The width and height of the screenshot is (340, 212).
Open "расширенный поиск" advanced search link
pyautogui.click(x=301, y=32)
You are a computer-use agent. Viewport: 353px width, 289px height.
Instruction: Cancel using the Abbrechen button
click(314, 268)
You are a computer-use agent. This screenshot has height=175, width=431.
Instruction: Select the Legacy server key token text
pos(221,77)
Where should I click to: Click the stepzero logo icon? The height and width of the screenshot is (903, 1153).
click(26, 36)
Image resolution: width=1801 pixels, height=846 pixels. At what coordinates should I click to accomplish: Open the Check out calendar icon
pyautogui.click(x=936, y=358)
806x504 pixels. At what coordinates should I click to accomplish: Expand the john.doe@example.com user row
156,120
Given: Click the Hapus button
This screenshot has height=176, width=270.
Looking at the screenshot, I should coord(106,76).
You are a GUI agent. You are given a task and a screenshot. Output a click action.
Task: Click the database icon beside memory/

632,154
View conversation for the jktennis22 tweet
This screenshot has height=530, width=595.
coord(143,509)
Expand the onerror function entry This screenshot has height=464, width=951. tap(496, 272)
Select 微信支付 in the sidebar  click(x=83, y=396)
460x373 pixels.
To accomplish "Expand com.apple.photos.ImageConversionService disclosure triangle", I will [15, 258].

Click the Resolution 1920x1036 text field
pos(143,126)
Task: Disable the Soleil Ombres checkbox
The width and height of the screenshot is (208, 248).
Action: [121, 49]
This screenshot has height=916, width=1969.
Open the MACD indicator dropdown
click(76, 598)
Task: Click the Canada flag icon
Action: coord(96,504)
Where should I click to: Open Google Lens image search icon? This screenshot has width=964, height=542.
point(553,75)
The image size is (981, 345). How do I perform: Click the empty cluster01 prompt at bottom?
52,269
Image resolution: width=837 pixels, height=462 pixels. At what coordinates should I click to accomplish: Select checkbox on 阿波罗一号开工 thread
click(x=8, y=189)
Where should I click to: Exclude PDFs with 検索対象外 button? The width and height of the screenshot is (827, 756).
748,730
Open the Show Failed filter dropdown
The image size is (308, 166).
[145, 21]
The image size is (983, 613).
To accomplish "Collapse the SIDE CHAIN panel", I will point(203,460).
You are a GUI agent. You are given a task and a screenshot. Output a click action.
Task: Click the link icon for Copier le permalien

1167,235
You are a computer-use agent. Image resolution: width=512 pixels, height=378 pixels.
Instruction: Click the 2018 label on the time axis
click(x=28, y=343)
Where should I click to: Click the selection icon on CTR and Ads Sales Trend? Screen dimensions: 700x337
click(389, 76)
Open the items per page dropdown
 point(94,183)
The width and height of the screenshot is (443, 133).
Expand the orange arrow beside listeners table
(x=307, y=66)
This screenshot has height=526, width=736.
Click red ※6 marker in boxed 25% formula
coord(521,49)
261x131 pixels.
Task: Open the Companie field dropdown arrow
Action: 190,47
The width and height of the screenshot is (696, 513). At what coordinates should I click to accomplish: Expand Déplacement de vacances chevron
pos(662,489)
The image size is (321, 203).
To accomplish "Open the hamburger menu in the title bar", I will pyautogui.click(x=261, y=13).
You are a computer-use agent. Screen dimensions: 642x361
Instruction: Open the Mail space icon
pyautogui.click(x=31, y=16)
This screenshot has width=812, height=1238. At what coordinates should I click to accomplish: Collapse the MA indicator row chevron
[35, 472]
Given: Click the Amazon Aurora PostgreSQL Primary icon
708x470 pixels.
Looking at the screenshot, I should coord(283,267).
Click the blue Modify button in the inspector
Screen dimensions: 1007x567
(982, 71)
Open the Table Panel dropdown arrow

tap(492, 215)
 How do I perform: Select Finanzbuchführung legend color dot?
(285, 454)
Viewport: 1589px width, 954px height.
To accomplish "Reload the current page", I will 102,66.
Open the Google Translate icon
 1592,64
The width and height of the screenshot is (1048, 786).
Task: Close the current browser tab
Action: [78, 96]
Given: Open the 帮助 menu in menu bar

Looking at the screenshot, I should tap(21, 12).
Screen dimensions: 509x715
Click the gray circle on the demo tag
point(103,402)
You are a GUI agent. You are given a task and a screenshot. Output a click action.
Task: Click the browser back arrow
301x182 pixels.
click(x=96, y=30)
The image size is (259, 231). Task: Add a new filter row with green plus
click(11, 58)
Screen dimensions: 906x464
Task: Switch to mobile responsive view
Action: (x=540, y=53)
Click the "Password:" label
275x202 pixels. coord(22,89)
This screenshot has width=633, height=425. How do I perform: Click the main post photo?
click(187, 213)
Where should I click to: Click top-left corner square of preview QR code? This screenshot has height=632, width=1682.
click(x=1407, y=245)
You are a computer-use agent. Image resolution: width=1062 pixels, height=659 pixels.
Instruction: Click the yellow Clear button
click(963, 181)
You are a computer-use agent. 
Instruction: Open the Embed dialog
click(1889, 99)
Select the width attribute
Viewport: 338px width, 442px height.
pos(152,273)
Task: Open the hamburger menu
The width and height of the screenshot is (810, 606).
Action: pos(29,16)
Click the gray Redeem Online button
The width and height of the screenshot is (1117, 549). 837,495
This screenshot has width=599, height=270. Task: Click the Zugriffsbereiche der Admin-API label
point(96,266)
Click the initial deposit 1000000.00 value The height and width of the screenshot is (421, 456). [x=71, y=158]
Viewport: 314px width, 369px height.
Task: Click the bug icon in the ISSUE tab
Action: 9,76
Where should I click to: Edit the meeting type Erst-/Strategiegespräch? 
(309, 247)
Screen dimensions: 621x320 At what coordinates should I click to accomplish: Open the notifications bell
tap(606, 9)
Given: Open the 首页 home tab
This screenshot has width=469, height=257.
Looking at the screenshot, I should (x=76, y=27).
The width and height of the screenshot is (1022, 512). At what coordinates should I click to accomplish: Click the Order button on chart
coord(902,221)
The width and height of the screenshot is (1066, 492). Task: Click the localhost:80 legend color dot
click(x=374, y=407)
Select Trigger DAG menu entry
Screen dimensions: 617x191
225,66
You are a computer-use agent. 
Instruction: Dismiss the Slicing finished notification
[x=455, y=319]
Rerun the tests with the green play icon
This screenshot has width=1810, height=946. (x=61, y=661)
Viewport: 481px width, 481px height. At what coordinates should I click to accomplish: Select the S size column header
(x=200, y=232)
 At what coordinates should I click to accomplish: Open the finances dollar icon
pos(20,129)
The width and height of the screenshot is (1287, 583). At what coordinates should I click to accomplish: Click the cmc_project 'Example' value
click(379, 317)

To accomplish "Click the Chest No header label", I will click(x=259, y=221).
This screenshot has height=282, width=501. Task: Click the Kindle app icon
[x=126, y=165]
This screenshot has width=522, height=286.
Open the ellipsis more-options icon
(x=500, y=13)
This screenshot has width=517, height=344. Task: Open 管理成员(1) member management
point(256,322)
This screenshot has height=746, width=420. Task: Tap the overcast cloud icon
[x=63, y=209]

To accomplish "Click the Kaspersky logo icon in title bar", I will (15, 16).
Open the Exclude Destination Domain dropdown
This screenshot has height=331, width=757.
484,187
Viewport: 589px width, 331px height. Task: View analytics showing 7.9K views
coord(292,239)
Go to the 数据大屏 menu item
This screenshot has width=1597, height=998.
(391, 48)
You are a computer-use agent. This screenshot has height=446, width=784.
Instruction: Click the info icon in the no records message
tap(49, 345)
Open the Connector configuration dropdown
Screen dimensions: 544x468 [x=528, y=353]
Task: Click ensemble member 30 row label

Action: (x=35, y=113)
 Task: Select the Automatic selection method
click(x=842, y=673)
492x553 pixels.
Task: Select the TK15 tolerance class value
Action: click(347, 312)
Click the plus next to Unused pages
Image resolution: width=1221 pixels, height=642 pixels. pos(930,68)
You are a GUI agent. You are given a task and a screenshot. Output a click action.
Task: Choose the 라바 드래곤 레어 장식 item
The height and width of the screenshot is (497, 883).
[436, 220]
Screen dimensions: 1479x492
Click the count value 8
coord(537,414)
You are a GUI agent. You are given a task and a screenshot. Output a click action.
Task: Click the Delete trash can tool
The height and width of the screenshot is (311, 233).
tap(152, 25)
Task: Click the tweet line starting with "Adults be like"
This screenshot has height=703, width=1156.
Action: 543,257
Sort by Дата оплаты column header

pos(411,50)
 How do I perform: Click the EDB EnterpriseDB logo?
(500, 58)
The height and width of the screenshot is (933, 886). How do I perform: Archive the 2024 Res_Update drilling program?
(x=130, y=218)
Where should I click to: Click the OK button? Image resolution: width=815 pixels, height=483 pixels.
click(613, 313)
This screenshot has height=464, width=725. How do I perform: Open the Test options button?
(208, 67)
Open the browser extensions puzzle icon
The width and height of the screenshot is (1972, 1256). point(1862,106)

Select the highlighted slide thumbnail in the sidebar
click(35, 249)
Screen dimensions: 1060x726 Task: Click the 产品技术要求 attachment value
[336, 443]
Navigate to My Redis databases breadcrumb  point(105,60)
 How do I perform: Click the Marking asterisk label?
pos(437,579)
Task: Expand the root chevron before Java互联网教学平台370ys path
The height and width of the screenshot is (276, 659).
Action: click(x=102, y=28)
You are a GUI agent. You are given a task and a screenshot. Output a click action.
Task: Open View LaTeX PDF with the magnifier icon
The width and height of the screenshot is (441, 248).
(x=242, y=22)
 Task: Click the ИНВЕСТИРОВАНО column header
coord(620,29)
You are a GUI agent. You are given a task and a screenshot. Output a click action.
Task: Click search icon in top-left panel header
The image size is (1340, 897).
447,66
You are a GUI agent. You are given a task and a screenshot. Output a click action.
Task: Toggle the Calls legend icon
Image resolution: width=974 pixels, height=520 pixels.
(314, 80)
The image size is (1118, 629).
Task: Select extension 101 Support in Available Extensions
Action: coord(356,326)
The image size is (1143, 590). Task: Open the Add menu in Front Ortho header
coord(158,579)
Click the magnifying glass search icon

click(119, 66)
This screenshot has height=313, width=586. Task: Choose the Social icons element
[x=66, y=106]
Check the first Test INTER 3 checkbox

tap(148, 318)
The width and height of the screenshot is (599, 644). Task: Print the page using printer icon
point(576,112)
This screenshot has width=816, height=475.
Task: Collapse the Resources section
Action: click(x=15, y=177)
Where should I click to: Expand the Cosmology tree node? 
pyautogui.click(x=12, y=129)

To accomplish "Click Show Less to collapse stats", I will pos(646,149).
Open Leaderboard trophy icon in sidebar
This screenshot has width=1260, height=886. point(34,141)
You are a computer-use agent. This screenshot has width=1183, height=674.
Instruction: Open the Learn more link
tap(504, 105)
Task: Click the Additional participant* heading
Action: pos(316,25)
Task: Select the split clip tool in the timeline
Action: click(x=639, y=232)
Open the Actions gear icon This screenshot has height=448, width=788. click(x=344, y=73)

* _Work to be completed_: Rewrite the rows from the line containing "Select the highlighted" through the line containing "(x=242, y=22)", inclusive, with "sidebar" replaced by "side panel" and everything else left unchanged. Give only those lines.

* _Problem solution_:
Select the highlighted slide thumbnail in the side panel
click(35, 249)
Screen dimensions: 1060x726 Task: Click the 产品技术要求 attachment value
[336, 443]
Navigate to My Redis databases breadcrumb  point(105,60)
 How do I perform: Click the Marking asterisk label?
pos(437,579)
Task: Expand the root chevron before Java互联网教学平台370ys path
The height and width of the screenshot is (276, 659).
Action: click(x=102, y=28)
You are a GUI agent. You are given a task and a screenshot. Output a click action.
Task: Open View LaTeX PDF with the magnifier icon
The width and height of the screenshot is (441, 248).
(x=242, y=22)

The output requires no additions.